→ Task: The lines below that include the word "external" are to be reported.

→ Records contained in a dataset:

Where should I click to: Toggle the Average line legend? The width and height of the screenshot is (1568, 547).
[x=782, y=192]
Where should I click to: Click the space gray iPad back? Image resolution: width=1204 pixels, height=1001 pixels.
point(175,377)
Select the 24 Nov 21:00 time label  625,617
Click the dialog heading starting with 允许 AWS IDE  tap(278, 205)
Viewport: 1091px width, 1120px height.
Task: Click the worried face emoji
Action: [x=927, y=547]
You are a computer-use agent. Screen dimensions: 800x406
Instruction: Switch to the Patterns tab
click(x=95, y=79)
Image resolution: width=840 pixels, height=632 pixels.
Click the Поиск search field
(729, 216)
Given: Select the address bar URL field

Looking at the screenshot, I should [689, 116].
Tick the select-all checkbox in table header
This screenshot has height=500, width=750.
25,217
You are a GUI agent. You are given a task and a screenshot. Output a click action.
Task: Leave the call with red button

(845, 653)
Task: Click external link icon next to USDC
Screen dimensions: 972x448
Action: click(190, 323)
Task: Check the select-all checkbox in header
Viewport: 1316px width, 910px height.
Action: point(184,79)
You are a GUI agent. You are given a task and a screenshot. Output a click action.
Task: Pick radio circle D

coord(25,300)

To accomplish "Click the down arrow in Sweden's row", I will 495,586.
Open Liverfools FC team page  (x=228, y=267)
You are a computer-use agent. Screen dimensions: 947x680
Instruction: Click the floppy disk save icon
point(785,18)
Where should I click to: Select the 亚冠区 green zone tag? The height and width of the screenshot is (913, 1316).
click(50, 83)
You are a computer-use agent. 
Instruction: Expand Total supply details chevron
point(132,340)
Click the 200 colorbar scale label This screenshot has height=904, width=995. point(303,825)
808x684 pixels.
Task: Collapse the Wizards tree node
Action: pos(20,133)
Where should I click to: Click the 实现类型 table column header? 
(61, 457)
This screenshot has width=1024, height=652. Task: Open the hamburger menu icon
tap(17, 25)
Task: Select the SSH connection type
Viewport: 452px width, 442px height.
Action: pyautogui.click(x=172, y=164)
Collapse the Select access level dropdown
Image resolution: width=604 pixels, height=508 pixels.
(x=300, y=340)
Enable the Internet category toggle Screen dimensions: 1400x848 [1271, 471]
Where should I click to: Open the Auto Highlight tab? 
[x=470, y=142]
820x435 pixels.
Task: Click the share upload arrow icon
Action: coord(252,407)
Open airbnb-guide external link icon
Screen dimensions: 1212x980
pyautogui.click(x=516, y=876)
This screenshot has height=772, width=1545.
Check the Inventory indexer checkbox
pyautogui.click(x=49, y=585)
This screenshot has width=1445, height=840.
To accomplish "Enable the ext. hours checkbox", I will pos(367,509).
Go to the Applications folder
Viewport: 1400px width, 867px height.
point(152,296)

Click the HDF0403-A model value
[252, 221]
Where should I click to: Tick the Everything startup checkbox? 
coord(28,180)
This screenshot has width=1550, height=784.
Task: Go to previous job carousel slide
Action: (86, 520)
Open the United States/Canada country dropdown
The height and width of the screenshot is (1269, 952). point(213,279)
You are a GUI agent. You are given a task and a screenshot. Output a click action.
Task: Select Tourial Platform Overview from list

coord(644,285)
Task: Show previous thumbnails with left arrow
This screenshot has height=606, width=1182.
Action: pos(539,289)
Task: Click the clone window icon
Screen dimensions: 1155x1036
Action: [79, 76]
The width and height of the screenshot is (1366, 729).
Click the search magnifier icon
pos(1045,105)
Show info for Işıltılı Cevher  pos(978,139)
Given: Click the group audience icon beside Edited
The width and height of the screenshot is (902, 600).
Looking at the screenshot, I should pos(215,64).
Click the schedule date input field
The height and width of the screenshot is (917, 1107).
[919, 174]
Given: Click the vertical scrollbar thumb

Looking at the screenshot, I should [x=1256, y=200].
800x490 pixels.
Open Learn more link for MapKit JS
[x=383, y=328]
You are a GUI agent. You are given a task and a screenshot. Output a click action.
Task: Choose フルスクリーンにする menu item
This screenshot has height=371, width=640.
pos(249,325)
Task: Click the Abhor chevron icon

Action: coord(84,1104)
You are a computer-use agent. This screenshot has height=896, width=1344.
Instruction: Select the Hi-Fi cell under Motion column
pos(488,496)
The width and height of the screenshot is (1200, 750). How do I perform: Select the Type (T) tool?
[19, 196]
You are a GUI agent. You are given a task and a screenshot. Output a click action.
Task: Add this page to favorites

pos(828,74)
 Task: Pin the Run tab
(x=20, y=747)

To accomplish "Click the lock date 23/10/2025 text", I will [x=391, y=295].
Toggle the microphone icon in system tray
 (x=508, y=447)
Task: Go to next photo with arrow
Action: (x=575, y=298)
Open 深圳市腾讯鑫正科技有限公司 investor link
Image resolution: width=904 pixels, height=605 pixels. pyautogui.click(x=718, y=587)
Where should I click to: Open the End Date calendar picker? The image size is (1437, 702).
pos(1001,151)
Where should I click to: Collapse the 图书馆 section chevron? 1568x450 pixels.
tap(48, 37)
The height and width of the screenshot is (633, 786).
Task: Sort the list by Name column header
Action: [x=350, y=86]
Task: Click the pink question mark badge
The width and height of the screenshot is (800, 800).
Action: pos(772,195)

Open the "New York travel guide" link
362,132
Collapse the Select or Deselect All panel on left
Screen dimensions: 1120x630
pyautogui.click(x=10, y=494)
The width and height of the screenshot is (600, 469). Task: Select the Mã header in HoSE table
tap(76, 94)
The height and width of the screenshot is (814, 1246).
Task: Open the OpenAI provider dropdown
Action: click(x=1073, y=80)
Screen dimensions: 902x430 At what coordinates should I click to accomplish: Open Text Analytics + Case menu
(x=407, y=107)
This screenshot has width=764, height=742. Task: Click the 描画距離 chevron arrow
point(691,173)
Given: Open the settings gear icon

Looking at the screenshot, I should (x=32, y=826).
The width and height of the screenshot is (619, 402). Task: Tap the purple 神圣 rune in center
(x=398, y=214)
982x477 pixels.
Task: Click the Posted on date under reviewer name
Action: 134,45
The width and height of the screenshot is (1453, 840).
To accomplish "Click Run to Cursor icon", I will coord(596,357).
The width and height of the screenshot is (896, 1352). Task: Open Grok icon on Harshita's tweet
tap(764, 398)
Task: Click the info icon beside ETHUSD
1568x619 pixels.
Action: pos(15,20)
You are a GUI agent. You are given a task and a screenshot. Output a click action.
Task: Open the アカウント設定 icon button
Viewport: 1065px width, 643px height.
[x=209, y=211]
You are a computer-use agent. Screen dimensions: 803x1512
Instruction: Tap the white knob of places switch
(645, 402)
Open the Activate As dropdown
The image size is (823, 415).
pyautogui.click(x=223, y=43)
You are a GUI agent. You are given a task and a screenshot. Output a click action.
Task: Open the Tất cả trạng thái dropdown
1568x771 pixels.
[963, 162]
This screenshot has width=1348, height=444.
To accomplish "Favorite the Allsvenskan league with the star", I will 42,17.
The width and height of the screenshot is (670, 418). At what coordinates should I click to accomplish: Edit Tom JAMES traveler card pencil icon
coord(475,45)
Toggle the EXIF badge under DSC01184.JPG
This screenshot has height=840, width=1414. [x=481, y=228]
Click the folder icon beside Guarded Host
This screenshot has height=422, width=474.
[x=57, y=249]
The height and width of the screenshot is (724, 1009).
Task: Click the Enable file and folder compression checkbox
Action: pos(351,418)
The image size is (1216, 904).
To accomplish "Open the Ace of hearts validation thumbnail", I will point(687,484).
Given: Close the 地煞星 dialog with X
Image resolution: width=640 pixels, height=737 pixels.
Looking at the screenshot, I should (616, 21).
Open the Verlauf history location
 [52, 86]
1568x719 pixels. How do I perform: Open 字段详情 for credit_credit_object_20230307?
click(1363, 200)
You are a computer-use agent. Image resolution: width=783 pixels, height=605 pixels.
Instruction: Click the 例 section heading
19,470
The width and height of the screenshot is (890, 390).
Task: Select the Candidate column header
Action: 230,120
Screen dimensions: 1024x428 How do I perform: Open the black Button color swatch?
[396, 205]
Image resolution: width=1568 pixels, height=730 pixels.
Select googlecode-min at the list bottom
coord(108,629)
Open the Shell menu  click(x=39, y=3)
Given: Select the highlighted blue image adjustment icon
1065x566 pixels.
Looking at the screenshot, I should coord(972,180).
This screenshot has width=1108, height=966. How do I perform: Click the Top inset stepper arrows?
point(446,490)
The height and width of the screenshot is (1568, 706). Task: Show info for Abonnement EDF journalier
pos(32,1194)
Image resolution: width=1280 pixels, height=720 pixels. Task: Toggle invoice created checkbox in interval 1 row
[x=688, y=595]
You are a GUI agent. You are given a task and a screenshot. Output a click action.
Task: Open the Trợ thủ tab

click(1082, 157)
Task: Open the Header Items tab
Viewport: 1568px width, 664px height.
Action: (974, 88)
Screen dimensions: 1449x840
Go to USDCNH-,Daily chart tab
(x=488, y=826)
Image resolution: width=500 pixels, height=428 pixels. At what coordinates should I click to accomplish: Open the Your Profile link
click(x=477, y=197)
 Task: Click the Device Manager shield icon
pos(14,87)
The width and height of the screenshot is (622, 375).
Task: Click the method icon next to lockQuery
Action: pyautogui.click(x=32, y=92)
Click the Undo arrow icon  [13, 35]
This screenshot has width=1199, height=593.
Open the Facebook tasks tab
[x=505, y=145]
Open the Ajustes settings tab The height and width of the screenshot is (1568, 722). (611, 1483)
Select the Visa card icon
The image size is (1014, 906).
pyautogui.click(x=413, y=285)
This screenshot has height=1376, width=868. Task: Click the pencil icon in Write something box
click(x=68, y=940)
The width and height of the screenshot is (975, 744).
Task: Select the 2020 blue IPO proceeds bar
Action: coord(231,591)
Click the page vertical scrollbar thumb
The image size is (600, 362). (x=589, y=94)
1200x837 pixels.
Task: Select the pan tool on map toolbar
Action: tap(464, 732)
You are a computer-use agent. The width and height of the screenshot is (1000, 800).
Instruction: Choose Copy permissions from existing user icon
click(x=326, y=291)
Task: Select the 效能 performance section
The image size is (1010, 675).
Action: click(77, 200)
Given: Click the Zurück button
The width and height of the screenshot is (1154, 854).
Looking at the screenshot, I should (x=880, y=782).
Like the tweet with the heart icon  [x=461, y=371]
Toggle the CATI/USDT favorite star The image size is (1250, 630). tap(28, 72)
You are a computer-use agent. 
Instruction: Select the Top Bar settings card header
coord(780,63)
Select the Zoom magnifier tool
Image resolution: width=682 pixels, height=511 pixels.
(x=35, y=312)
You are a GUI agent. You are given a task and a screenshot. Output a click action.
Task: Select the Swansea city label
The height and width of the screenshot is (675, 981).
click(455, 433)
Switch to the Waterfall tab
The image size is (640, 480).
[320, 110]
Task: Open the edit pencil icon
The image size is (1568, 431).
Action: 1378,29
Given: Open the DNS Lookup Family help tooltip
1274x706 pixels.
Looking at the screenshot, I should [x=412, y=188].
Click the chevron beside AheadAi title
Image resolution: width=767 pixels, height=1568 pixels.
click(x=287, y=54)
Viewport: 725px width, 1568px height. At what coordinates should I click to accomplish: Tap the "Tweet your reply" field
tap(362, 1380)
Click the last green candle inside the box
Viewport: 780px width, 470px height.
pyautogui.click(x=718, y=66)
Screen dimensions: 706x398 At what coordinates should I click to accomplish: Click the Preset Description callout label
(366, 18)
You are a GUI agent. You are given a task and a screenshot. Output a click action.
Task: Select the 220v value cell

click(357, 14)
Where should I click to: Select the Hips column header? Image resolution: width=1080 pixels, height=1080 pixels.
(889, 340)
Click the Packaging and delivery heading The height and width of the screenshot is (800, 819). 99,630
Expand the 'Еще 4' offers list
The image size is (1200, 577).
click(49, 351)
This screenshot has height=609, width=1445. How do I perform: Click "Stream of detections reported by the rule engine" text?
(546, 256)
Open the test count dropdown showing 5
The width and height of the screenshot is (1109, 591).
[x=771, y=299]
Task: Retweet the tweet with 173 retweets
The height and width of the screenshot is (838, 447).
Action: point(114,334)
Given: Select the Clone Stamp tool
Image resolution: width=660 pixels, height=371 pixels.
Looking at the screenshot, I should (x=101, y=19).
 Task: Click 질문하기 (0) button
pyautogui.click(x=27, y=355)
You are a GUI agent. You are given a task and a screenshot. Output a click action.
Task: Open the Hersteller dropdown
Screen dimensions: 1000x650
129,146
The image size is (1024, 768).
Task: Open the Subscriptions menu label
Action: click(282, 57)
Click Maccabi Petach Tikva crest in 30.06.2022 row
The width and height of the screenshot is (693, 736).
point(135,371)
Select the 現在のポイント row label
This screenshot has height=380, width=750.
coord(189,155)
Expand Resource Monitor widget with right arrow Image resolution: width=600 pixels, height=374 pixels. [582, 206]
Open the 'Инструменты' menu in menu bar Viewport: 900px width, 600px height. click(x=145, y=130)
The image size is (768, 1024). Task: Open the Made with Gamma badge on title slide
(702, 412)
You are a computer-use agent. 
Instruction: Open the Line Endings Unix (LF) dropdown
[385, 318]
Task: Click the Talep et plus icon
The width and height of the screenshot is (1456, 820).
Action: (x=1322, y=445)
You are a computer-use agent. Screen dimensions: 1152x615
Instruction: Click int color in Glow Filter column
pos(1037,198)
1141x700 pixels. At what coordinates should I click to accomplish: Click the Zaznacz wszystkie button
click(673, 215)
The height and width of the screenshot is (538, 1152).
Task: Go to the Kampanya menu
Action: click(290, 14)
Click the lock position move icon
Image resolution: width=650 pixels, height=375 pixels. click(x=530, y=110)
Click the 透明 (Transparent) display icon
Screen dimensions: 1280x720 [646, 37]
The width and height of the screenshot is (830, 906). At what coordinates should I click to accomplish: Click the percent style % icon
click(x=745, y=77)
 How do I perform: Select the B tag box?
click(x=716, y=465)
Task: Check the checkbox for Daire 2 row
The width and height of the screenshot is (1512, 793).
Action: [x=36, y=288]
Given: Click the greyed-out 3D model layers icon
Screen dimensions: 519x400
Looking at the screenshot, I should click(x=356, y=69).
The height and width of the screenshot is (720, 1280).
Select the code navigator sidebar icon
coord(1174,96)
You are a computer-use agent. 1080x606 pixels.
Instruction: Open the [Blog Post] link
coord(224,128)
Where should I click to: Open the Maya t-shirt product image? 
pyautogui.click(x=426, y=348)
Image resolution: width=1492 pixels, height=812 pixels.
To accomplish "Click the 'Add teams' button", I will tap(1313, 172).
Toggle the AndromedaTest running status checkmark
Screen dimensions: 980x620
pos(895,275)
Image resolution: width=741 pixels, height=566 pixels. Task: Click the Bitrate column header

→ Output for this exercise:
Task: Click external link icon next to USDC
Open airbnb-guide external link icon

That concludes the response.